Every decent programmer knows about the concept of MVC. For the uninitiated, that stands for "Model-View-Controller", and it's a software design pattern that says basically, separate your data (model), presentation of that data (view), and manipulation of that data (controller), so that the different parts can be switched out without having to change everything else. Since Trygve Reenskaug first proposed it in 1979, it's become a pretty common thing in software.

The thing is, it's always been something done by programmers, for programmers. We got all the gains because it meant we could more easily modify and add to software. Something new is happening though. With the internet (or maybe web2.0, depending on your definition of web2.0), for the first time that I've observed, the separation of content and presentation has gone mainstream. Everything is all about sharing, aggregating, publishing, etc. What do you share? Data. What do you aggregate? Data. What do you publish? Data.

Since data is just flying around freely on the internet now-a-days, it's lead to the creation of some really great tools that mash up all of this data and combine it and provide new ways of viewing and interacting with it to make it even more useful. This, of course, is all made possible by the clean separation of Model and View; Content and Presentation. So this is a great thing so far.

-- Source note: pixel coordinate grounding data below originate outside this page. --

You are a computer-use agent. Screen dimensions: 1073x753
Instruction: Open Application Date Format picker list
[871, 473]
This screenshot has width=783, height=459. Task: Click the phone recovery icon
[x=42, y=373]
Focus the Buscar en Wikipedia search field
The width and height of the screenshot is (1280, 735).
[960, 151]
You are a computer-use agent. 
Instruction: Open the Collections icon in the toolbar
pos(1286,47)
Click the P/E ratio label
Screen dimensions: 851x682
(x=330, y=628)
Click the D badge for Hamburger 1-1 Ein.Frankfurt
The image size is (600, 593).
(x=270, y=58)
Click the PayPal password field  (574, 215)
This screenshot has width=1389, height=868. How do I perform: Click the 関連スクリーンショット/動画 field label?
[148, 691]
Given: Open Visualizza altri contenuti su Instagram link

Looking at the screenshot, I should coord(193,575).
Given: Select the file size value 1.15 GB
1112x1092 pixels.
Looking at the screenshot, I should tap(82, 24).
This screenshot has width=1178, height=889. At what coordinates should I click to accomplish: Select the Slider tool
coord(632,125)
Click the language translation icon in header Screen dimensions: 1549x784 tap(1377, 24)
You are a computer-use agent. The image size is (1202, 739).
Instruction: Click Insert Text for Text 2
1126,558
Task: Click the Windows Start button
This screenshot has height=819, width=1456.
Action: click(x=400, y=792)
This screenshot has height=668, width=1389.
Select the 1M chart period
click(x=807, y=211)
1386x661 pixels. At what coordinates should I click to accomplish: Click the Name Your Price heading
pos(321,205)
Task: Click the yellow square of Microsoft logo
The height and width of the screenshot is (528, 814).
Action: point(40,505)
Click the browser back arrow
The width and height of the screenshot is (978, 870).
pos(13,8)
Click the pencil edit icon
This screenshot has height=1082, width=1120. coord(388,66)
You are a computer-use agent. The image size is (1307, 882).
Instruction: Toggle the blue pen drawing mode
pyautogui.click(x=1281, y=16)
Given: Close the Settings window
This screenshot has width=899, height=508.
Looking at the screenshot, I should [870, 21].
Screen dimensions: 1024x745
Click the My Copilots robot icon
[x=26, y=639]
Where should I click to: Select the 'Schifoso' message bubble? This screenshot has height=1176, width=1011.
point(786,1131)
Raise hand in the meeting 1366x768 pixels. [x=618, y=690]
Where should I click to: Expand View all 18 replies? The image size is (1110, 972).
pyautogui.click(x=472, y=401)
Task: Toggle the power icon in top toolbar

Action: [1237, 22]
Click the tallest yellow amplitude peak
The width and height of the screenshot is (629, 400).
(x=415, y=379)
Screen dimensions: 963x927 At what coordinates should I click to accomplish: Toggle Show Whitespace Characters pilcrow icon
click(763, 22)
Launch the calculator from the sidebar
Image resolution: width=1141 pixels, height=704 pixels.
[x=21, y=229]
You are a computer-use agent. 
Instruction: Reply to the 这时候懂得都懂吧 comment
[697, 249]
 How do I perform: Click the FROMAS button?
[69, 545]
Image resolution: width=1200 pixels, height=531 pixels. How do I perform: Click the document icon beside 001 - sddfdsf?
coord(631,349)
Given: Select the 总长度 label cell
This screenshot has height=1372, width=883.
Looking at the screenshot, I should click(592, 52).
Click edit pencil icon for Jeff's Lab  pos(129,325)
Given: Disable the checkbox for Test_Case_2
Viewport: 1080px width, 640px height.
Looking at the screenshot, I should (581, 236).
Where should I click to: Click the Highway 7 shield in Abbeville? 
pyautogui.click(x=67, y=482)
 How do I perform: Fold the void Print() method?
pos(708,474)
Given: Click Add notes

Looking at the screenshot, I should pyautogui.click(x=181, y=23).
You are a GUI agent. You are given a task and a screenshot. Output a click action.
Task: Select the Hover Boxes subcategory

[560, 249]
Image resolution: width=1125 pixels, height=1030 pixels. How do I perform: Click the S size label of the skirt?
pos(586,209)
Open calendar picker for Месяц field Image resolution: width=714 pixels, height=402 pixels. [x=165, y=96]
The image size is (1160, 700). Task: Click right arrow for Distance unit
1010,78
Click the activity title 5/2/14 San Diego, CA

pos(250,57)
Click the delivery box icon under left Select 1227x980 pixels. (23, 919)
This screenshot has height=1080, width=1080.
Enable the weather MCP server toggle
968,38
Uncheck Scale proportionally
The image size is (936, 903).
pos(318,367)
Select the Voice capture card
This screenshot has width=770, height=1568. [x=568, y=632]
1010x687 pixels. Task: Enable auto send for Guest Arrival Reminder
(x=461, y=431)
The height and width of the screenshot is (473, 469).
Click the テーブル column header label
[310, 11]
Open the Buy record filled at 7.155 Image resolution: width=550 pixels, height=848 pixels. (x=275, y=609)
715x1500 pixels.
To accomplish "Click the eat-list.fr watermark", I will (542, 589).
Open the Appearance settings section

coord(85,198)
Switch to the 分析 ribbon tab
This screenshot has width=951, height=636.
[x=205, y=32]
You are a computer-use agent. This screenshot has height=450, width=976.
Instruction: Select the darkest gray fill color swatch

Now here's the problem. And maybe I'm just not seeing something, because I can't imagine that everyone else is blindly sticking all the information they can into RSS feeds and providing open APIs to their web-apps when it seems like there's one major problem with all of this. It's probably not an insurmountable problem... but it's a problem nonetheless, and I, at least, am yet to hear anyone address it, or even acknowledge it.

How does google make all of their money? Advertising. How do most web sites make a lot of their money (especially so-called web2.0 sites)? Advertising. And where does advertising go? Well, currently at least, it goes in the presentation. So what does it mean when they provide their pure data to other services, which can then present it however they want? It means suddenly, nobody is seeing their ads, and thus, nobody is clicking on their ads, and thus, their ads are not producing money for them.

Well, perhaps, they could just move the advertising into the data, that way it always goes along for the ride? I think that's a lot easier said then done. That's because data is structured in a well-defined, unambiguous way. Or at least, decent data is. That means anything that's using data with advertisements in it can simply not present them.

So what are some other options? Well... there could be some sort of licensing agreements on data source usage that require the presentation of that data somehow includes any advertisements that come along with it. That's difficult to work out though, and probably even more difficult to enforce. It's also just not really applicable to a lot of applications that might be using that data. Also, it just seems evil.

Ok. Well maybe advertisements could be hidden in data? For example, an XML stream of search results from google could include some paid-for-placement links that aren't marked as such. But that requires degrading the quality of the search results that google provides, or the quality of any data that any service provides. That means that mash-ups would be forcing an overall, intentional, reduction in data quality on the web. And that can't be a good thing.

So what's going to happen? Maybe nothing. Maybe I'm totally wrong and I've missed some really important factor that invalidates this whole argument. Maybe the internet's profit model will just change away from advertising (I kind of doubt that though). Maybe all of these nice data sources will be too much of a fiscal drain on their providers, and start to disappear (along with any other applications that depend on them). I guess we'll just have to wait and see.

1 comment:

MattBowen said...

You pose an interesting question, and one that plenty of people are wondering. I have noticed that content providers who are looking to make money off of their content (e.g., Engadget, but not Creating Passionate Users) are doing two things: they are mixing ads into their content (at the bottom though, where I can grow blind to it), or they are giving degraded data (offering a summary of data and a link to a full article; c.f. Ars Technica's feeds) and requiring me to visit the data source for the high quality content. I expect that we'll see a mixed model, as has happened with newspapers: some will shove ads into their content (WashingtonPost.com), some will give away "cheap" content but require you to visit home and pay up for high quality content (c.f., nytimes.com), and some will require license agreements for anything (wsj.com).